A new study found recycled crumb rubber infill to have no risks to public health.
The study, which appeared in the journal Environmental Research, evaluated all available date in North American on the chemical composition of recycled rubber, as well as air sampling data collected on or near synthetic turf fields. Researchers evaluated ingestion, dermal contact, and inhalation pathways according to guidelines set by the EPA, and the study also took into account exposure scenarios for adults, adolescents, and children.
According to the study’s conclusion, the research adds “to the growing body of literature that suggests recycled rubber infill in synthetic turf poses negligible risks to human health. This comprehensive assessment provides data that allow stakeholders to make informed decisions about installing and using these fields.”
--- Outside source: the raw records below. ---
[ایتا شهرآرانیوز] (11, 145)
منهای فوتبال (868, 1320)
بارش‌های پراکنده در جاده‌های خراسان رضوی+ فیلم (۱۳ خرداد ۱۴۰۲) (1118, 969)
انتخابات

Dan Bond, president and CEO of the STC, said the study shows that recycled rubber infill poses no greater health risk than natural grass surfaces. “This risk assessment aligns with more than 90 other peer-reviewed academic studies, third-party reports and federal and state government analyses that also have not found public health concerns from playing on synthetic turf fields with this material,” Bond said. “In just the past 12 months, multiple government agencies, including the Washington State Health Department, Dutch National Institute for Public Health and the Environment and European Chemical Agency have published reports and analyses that have come to a similar conclusion and found no reason to advise people of all ages against playing on synthetic turf fields with recycled rubber infill.”
The STC notes that there are more than 11,000 synthetic turf field in the United States, and each saves more than 1.5 million gallons of water per year and eliminates the need for 8,000 pounds of pesticides per year. The STC also claims that a single synthetic turf field with recycled rubber diverts 20,000 tires from landfills.